Here are three market strategies that could help secure financial freedom.

Passive investing

Passive investing is where someone invests in index funds that track the overall market rather than picking individual stocks. This is a simple, hands-off way to steadily grow wealth.

John Bogle was the pioneer of index fund investing. He argued that “the winning formula for success in investing is owning the entire stock market through an index fund, and then doing nothing. Just stay the course”. 

While this approach might sound boring, it’s proven its worth. Someone who invested £25,000 in the S&P 500 index 30 years ago would now have over £300,000, adjusted for exchange rate changes.  

Admittedly, we don’t know what returns this index will produce in future. But if it returns just 7.5% with dividends (rather than 9-10%), then £300,000 would become £1m inside another 17 years. 

If this person invested £400 a month on top of the initial £25k across these 47 years, they’d end up with almost £3.2m! This calculation assumes an average 8% return.

Investors could also diversify beyond US stocks and consider ETFs that track the UK’s FTSE 100 and Europe’s STOXX 600.

Dividend reinvesting

Next, there’s dividend investing. This involves actively picking stocks that pay out dividends. Now, this approach is more risky because things can go wrong at individual companies and dividends are never guranteed.

However, it also has the possibility of turbocharging the compounding process when high-yield dividends are reinvested. Let’s use British American Tobacco (LSE: BATS) as an example. This dividend stock offers a 7.5% yield, which is well above the FTSE 100 average (currently around 3.4%).

Operating in over 180 countries, the firm owns cigarette brands such as Dunhill and Lucky Strike. While smoking is in overall decline, the firm’s also seeing growth in next-generation products, with brands like Vuse (vaping), Glo (heated tobacco), and Velo (oral nicotine). 

Of course, falling cigarette sales presents risk. Projections suggest the number of smokers worldwide could fall to 1bn by 2040, down from 1.3bn in 2021. However, that’s still a massive market, and the firm continues to make enough profit to pay high-yield dividends.

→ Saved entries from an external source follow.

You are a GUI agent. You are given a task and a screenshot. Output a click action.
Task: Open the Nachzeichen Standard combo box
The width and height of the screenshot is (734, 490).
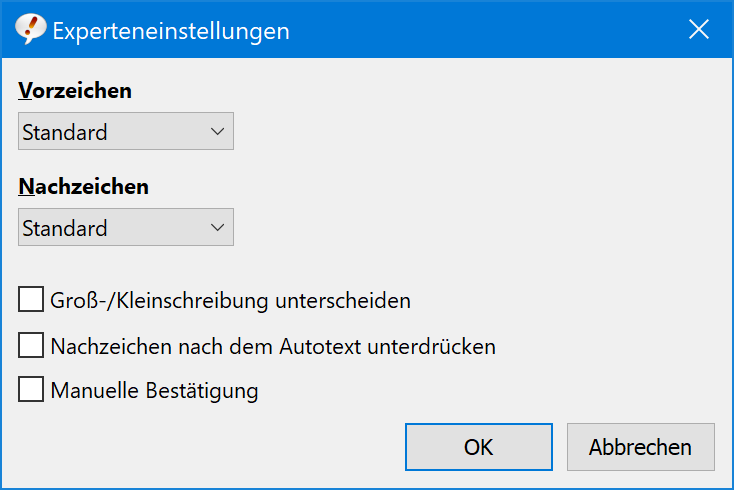(126, 227)
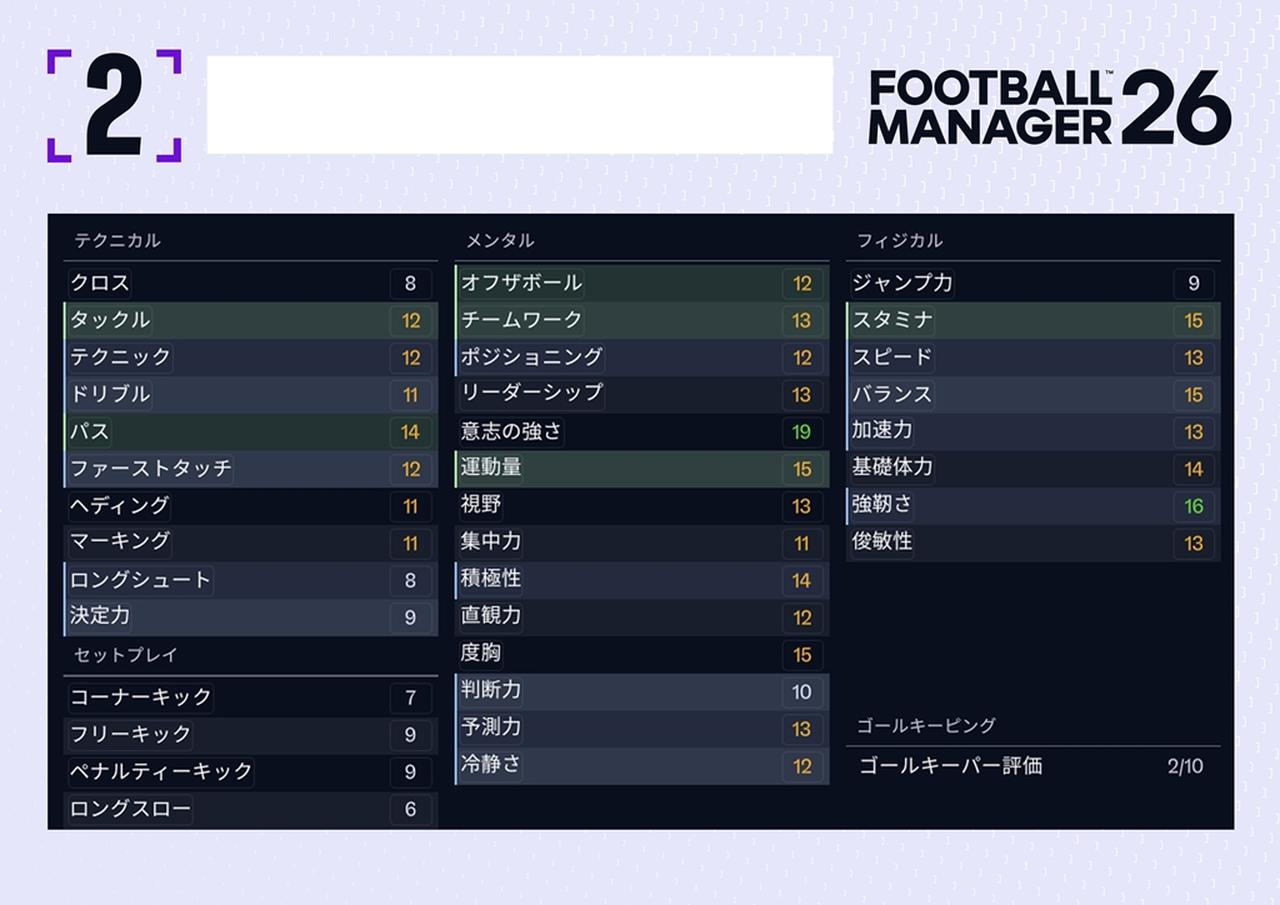Click the ゴールキーピング section heading
Screen dimensions: 1280x905
[926, 726]

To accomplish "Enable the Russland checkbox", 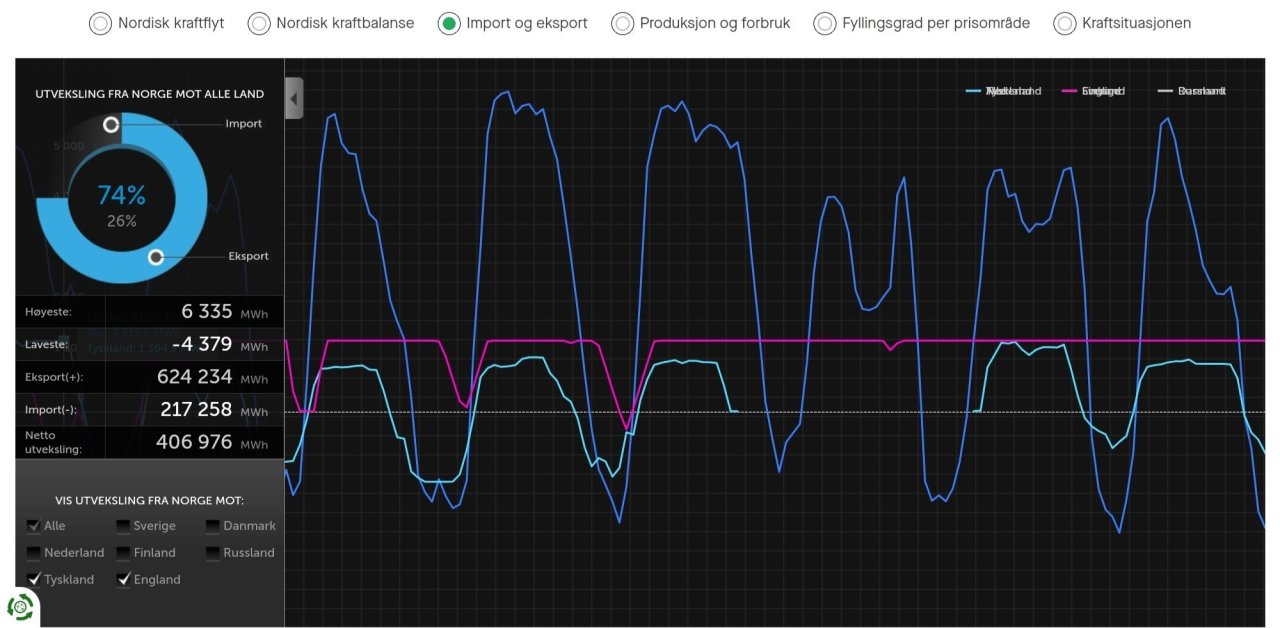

Putting £5k into the stock should make £375 in dividends after one year. After 20 years, assuming the same yield, share price and reinvested dividends, the investment would grow to £21,240. At that point, the yearly passive income would be around £1,600. 

This approach requires the building of a diverse portfolio of income stocks. But it has serious wealth-building potential.

Growth investing

Finally, there’s growth investing, which has the potential for blockbuster returns. Just consider the 15-year returns of the five well-known stocks below. Admittedly I’ve cherry-picked them, but owning just one across this time would have lit up an investor’s portfolio.

15-year share price return*
Nvidia 26,800%
Tesla 18,700%
Netflix8,750%
Amazon2,840%
Apple2,490%
*accurate on 14 March 2025

This approach is high-risk, high-reward though because growth companies that suddenly stop growing can quickly unravel.

However, investing £800 a month in growth stocks that collectively average 12% would build a £1m portfolio in just under 23 years starting from scratch. It would take a lot longer with lower percentage returns, but it does show what could be achieved.

John Mackey, former CEO of Whole Foods Market, an Amazon subsidiary, is a member of The Motley Fool’s board of directors. Ben McPoland has positions in British American Tobacco P.l.c. The Motley Fool UK has recommended Amazon, Apple, British American Tobacco P.l.c., Nvidia, and Tesla. Views expressed on the companies mentioned in this article are those of the writer and therefore may differ from the official recommendations we make in our subscription services such as Share Advisor, Hidden Winners and Pro. Here at The Motley Fool we believe that considering a diverse range of insights makes us better investors.

More on Investing Articles

Housing development near Dunstable, UK
Investing Articles

Are UK housebuilders a gift for value investors right now?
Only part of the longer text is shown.